One Useful Thing (Ethan Mollick) · · 9 min read

What it feels like to work with Mythos

Mirrored from One Useful Thing (Ethan Mollick) for archival readability. Support the source by reading on the original site.

I had early access to the first Mythos-class AI model being released to the public, Claude 5 Fable. Much of the discussion of Mythos has centered on its impact on software security, but I tested it on everything except that (the guardrails around Fable essentially prevent it from being used for cybersecurity at all). My conclusion is that it represents a very real leap over every model I have used before, and, maybe more important, suggests our relationship with AI is changing in drastic ways.

First, how good is Fable? In experiment after experiment I conducted, it outperformed basically every other public model I have used by a considerable margin. It was capable across many problems and produced some startling results — it would work up to a dozen hours executing on multi-page specifications. I’ll walk you through a couple of more complex, and serious, use cases shortly, but you could see the general improvement across the board on every task. The problem about communicating this in a post is that many of the most impressive results are going to be interesting to only small portions of my readers. For example, it made the most sophisticated academic social science paper I have yet seen from an AI from a single prompt and one piece of feedback. It also created a 10-page epic rhyming poem about a haircut where every word starts with the letter s.

So, as a more accessible and entertaining example, I also had it create a bunch of games you can try. All of these are one initial prompt in Claude Code where Fable had to take my vague prompts and generate something workable, followed by a couple of additional prompts with minor encouragement (“make it better”) or feedback. What makes these especially impressive is that Claude cannot generate images, so every piece of art or 3D object was made with math alone, not using any external assets. You can try any of them: a game about flipping coins (prompt: “Balatro, but for the game of coin flips”) that is quite fun; a snake game where the snake is self-aware and crazy things happen; the work of a famous German Romantic poet translated into an art game (“the Duino elegies as a game. get the mood right”); or a game about descending into the depths to see what is there.

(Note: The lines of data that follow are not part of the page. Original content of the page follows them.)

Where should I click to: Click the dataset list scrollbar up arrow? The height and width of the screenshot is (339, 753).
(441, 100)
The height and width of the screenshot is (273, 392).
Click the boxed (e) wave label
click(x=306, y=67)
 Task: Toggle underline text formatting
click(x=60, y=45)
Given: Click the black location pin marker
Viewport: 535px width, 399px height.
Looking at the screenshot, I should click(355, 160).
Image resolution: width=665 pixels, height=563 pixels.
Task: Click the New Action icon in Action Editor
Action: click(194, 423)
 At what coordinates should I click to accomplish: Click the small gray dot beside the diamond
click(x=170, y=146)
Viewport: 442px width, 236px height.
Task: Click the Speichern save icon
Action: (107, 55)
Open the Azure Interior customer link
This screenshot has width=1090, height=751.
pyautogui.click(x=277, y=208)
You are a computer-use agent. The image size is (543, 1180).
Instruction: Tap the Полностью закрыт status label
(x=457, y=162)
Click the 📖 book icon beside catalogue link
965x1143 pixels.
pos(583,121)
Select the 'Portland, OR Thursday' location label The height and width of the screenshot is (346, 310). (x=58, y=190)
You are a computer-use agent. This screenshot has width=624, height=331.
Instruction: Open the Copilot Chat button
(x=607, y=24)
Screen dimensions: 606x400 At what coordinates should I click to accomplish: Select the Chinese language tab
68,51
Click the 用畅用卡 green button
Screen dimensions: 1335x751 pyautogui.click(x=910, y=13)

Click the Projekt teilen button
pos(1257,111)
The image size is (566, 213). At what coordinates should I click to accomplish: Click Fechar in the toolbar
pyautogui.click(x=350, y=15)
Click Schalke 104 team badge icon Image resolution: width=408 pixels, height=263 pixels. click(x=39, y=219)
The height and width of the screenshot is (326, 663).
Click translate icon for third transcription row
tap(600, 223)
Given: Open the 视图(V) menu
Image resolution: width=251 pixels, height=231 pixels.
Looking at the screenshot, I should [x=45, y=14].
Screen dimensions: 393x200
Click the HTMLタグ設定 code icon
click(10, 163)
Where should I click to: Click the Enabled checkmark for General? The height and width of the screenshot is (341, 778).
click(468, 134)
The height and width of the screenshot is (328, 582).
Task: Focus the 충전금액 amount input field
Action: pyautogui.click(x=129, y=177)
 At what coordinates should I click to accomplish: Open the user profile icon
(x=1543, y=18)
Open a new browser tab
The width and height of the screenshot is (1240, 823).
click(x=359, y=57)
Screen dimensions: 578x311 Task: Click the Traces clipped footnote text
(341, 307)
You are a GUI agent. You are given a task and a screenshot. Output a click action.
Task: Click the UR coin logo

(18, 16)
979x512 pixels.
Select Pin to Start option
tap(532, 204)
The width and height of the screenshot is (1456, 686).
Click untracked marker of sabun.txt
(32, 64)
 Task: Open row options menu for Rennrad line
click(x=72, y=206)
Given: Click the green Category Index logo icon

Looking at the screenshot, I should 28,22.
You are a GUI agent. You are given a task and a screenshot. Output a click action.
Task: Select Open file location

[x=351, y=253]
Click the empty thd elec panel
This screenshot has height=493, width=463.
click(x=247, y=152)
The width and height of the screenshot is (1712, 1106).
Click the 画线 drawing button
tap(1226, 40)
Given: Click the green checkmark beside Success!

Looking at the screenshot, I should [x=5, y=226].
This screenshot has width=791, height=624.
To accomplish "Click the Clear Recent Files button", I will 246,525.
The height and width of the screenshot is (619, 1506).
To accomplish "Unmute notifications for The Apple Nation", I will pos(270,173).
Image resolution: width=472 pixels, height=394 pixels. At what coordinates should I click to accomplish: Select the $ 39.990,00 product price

So the output is impressive. But, especially as I turned to more serious projects, I often felt using the tool was somewhere between delightful and unnerving. Delightful because I just asked for something at it happened. And also unnerving because I just asked for something and it happened.

Maps and Methods

To see why, it helps to understand the way in which Fable gets work done, and for that I want to turn to an example I have tested on many previous AI models: building an isochrone map. This is a map that shows the distance you can travel in a given length of time, and the first one was created in 1881 showing travel times from London.

The original map

No previous model did an even halfway useful job with trying to create a map like this because it involves researching thousands of potential trip distances and a lot of small judgement calls and decisions. I decided to try it on Fable using Claude Code with this prompt: i want you to build a fully researched and beautiful isochronic map that lets me pick various cities and see real isochronic lines based on real data. I want the design to be unique. You should take into account airports (and travel time to and from airports) trains, walking, driving. The data does not need to be live but should be real based on your research and data. You can start with a few cities but more general is better, this should be an entirely new project. It then suggested that it do this in the style of the original map. I agreed, and it got to work.

It is worth a second looking at the transcript of the multiple hour building session the AI went through on its own, because you can see some unusual things. First, the AI launched multiple other AIs (I believe mostly the cheaper Claude Sonnet) to help it conduct research on travel times, ultimately retrieving over 2,200 specific flights, the rail schedules for trains from the TGV to the Shinkansen, and road speeds per country from multiple academic papers. And while those agents were running, it started coding. Then it launched yet more agents and tests to verify its code, all the while taking notes about its progress.

The result was a fully functioning map of impressive sophistication that looked a lot like the 1881 original, but that doesn’t mean it was perfect. I noticed that a lot of remote locations (like Greenland) just contained estimates of travel time, not exact numbers, so I told Fable to fix it, including the instructions: actually get travel times to remote airports and locations. This time the AI launched a workflow, adversarial groups of agents that did research and tested each others results. It figured out how often ships sail to Pitcairn Island in the Pacific and how to get to Grise Fjord from Ottawa. And it used a tremendous number of tokens in a very short period of time (more on this soon).

The results were impressive. I pushed a few more times in directions that interested me (including asking for other visualization approaches, etc.). I would recommend spending a couple minutes clicking around the results, and you can read its methods and sources at the bottom of the graph.

What the AI generated. Click on the map to go to the interactive version

This is probably not a useful project for you unless you really like travel and maps, but it is indicative of AI solving a hard problem involving research, math, visual development, taste, judgement, complex coding, and more. And, the unnerving part was how little I did. I gave a really ambitious instruction, the AI followed it. I gave a couple of minor pieces of feedback, and the AI figured it out. My role was extremely limited.

Importantly, it was just limited in how much work I did relative to the model, it was also limited in how much control I had over how the model did things, why the model chose particular approaches, or even how in-depth its results would be. The details of the AI’s decision making are not shown to me, and the process would be too long to even be worth following. The map required the AI to make judgement calls about hundreds of little choices, and it just made them, without me understanding the choices or having a chance to weigh in. In many ways, it is miraculous (I can always ask for edits at the end) on the other, it turns AI into the ultimate black box.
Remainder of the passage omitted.